Synagogue in Santiago, Chile

The Bicur Joilim (Note: Also spelled as Bicur Jolim, Bikur Jolim, Bicur Joilem or Bikur Holim in some sources.) Synagogue (Sinagoga Bicur Joilim; בית כנסת ביקור חולים) is a Jewish religious building located in the commune of Santiago, Chile. It is the oldest synagogue in the city of Santiago, founded in 1905, and the only one that remains in the city center. It started as an Orthodox synagogue but is now a Conservative one.

== History ==
The Bicur Joilim Israelite Benevolent Society traces its origins to 1905, when it began as an association of different Jewish institutions. The organization was officially founded in 1917 to provide refuge and protection to Jews fleeing antisemitism in Europe.

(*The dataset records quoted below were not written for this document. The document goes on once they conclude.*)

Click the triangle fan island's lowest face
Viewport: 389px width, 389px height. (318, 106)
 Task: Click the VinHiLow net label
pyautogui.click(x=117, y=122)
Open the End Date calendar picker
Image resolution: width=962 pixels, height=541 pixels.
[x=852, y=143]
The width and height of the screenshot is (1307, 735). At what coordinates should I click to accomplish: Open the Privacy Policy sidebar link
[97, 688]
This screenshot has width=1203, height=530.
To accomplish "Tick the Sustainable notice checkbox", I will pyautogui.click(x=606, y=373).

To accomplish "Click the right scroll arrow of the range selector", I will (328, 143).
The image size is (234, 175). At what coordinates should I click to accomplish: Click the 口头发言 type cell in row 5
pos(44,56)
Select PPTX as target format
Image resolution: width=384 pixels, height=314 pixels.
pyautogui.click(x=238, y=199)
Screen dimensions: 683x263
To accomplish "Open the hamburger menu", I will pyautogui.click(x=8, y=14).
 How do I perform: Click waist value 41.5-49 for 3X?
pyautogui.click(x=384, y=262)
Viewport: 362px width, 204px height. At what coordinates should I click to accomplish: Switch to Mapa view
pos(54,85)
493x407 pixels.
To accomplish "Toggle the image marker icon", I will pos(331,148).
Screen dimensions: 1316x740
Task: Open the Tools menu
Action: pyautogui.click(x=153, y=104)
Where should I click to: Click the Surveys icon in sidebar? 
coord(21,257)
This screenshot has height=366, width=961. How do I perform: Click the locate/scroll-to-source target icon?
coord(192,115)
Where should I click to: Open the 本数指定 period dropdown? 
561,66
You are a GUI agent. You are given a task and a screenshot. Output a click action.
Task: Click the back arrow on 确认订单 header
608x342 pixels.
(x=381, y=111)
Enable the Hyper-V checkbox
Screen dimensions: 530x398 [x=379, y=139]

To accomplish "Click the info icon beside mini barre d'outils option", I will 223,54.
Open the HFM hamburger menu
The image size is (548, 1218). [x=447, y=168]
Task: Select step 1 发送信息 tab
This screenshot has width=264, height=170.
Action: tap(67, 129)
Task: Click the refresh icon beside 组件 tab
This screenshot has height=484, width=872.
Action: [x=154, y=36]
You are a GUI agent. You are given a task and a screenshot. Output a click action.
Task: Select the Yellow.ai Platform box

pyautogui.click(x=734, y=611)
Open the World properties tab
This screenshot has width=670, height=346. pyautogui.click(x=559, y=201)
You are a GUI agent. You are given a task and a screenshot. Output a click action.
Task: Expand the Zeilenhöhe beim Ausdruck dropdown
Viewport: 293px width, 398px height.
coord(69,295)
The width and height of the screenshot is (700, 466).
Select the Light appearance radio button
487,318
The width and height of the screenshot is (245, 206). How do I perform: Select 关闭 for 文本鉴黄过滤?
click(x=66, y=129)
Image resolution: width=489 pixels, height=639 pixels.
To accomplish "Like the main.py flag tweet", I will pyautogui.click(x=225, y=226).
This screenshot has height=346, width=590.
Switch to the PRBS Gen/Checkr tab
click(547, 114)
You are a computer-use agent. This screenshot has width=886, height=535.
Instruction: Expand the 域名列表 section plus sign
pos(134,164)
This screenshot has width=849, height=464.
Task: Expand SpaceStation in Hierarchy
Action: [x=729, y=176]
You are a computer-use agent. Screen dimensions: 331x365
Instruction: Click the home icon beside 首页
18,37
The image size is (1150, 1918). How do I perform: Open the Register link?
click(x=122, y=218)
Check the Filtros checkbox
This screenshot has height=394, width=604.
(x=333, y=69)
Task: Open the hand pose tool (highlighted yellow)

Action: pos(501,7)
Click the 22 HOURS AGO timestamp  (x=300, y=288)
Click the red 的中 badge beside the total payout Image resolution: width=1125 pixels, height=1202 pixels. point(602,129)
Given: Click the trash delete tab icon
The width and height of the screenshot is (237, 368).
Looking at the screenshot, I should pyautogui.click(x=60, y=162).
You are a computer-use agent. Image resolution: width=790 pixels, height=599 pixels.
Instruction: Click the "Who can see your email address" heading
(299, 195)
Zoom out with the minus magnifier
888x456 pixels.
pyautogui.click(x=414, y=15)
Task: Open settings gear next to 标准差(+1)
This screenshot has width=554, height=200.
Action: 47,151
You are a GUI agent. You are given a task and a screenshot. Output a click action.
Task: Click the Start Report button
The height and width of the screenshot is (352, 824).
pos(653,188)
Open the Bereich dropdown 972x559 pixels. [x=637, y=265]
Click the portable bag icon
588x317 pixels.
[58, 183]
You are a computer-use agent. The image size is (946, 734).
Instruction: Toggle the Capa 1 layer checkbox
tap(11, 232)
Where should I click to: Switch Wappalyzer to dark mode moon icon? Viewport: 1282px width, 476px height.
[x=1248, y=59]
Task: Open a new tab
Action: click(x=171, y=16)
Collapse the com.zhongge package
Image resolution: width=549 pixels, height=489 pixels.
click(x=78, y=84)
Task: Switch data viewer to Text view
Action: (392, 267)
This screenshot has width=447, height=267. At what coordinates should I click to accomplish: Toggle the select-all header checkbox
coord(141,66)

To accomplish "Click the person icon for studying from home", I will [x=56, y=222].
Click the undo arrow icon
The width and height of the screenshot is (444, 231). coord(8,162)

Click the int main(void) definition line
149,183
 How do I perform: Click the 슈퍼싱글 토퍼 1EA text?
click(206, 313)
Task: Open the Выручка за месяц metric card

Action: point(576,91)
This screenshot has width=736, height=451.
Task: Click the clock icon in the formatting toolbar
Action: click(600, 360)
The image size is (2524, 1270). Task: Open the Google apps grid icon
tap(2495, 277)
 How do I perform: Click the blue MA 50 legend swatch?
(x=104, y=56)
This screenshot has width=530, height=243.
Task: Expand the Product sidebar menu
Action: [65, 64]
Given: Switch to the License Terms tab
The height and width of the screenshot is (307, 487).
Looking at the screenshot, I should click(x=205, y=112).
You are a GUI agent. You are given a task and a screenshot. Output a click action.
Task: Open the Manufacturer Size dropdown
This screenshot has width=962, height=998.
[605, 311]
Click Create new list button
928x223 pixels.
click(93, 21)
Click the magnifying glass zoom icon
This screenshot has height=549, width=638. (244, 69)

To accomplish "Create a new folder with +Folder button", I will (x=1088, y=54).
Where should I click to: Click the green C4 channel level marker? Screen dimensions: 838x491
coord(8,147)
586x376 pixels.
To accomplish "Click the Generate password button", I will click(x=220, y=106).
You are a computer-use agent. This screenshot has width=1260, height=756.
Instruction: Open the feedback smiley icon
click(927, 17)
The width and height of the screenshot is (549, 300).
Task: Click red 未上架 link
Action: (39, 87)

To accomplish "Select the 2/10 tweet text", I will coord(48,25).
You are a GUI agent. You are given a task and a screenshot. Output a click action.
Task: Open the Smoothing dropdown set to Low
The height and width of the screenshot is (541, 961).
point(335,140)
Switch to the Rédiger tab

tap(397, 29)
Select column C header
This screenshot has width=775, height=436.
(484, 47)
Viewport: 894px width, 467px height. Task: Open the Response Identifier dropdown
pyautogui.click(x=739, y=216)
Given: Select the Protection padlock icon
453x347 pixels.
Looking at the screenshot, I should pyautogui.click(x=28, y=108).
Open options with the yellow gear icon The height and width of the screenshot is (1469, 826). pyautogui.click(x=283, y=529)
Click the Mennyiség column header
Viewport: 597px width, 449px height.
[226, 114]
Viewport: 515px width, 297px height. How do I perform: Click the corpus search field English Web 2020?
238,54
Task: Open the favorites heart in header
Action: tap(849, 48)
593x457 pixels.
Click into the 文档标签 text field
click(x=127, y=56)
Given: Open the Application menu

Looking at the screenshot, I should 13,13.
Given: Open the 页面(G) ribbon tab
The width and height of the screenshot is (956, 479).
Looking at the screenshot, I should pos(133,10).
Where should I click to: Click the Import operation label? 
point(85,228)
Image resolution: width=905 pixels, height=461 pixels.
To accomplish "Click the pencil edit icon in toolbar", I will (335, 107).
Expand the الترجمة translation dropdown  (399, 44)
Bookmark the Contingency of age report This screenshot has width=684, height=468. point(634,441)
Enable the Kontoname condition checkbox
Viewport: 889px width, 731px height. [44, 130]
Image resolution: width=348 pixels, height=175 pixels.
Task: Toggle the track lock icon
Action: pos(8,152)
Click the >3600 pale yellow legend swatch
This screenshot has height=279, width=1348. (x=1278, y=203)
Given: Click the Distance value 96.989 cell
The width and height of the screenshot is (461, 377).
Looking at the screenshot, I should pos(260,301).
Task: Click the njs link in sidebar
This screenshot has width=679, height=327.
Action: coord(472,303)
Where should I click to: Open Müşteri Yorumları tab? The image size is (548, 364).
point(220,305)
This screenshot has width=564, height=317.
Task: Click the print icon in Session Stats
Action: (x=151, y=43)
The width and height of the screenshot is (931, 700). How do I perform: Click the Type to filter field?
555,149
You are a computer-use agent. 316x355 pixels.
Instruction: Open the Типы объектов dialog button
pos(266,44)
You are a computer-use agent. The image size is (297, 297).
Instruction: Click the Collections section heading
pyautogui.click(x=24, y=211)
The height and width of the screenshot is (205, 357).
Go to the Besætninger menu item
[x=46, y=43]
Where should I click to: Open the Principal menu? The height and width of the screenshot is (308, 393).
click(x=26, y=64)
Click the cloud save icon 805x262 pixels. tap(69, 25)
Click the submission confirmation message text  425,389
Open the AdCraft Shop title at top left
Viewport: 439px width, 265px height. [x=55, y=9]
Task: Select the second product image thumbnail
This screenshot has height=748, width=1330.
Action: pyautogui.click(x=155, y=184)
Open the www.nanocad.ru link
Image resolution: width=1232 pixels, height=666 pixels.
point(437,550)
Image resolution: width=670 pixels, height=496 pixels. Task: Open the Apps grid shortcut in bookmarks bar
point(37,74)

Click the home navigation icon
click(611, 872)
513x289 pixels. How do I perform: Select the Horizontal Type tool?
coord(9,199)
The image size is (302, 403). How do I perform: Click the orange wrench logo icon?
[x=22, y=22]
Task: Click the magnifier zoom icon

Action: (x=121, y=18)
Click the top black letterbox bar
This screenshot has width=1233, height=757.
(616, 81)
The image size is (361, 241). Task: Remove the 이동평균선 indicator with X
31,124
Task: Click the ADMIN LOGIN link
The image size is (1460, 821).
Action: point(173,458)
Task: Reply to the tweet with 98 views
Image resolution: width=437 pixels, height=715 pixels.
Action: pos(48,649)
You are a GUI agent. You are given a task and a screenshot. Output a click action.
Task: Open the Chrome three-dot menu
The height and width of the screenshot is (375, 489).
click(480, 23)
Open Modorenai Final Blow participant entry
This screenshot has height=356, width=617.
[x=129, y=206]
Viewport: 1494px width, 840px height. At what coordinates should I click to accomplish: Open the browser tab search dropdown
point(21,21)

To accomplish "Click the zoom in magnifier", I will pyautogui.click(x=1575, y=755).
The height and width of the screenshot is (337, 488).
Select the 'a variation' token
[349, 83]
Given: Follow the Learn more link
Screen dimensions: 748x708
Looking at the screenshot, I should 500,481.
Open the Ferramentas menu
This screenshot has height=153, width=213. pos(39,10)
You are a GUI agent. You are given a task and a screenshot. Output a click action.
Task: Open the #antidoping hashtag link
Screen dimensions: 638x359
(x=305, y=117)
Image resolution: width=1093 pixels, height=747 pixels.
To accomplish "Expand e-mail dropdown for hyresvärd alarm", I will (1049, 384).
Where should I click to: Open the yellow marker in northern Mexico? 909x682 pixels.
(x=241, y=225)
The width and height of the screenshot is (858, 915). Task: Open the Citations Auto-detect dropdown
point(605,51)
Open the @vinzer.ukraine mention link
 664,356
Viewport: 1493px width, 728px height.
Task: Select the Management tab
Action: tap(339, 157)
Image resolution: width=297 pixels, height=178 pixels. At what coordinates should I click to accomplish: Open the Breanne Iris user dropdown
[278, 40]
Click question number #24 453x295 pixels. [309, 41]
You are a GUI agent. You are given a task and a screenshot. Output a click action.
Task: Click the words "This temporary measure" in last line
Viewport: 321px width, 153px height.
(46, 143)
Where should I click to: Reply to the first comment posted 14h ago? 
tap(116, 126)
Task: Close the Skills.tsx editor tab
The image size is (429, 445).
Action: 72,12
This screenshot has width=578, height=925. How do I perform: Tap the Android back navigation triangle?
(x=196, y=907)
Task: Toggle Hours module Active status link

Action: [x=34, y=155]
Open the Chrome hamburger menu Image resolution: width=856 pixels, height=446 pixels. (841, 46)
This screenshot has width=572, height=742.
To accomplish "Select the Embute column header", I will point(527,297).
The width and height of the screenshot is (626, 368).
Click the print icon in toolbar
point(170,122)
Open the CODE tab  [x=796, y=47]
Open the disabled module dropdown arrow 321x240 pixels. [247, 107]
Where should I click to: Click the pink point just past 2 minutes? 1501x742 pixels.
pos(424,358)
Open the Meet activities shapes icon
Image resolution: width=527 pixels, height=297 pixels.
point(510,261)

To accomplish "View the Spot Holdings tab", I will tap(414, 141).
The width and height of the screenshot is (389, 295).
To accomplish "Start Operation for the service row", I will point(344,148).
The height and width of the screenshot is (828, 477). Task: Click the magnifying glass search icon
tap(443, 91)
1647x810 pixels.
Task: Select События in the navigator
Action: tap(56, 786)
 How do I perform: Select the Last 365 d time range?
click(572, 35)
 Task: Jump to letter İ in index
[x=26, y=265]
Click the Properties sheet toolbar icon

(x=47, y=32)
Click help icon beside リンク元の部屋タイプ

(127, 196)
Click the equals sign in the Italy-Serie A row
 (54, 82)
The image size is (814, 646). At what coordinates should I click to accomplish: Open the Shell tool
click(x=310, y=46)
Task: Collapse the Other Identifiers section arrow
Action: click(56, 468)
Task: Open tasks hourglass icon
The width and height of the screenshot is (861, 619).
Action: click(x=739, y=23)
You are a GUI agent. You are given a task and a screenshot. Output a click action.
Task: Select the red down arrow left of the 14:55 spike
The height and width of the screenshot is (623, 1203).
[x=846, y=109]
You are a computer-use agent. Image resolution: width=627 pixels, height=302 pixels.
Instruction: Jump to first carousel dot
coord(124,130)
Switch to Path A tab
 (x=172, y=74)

The synagogue building was inaugurated in 1930 on the site of the former Spanish Women's Orphanage.

Since the 1960s, the synagogue has run a social program distributing food and essentials to people in Santiago.

== Antisemitic attacks ==

Since December 2023, the Bicur Joilim synagogue has been targeted multiple times in antisemitic attacks.

On 22 December 2023, during Shabbat, red paint was thrown at the gates and walls of the synagogue's entrance, along with writings reading "Free Palestine" and "Overthrow Zionism". The writings were described as antisemitic, and the indifference of society, the government, and cultural and academic elites was criticized.

On 3 July 2024, the synagogue was vandalized again with red paint, and pamphlets from the Revolutionary Communist Organization, as well as pro-Palestinian pamphlets, were scattered in front of the building.

On 22 August 2025, during Shabbat, the synagogue was vandalized by three individuals while people were praying inside. They used red spray paint and banners reading "Jew, your silence is complicity", along with anti-Israeli banners and pro-Palestinian pamphlets. This occurred in the context of a series of attacks on other synagogues across the country that same week. The National Office of Religious Affairs of Chile condemned the attack, stating that the act violates religious freedom and deeply harms democratic coexistence.

Less than two weeks later, on 3 September, the synagogue was attacked again by individuals waving Hezbollah flags and threatening those inside; police had to escort people out of the building to prevent further harm.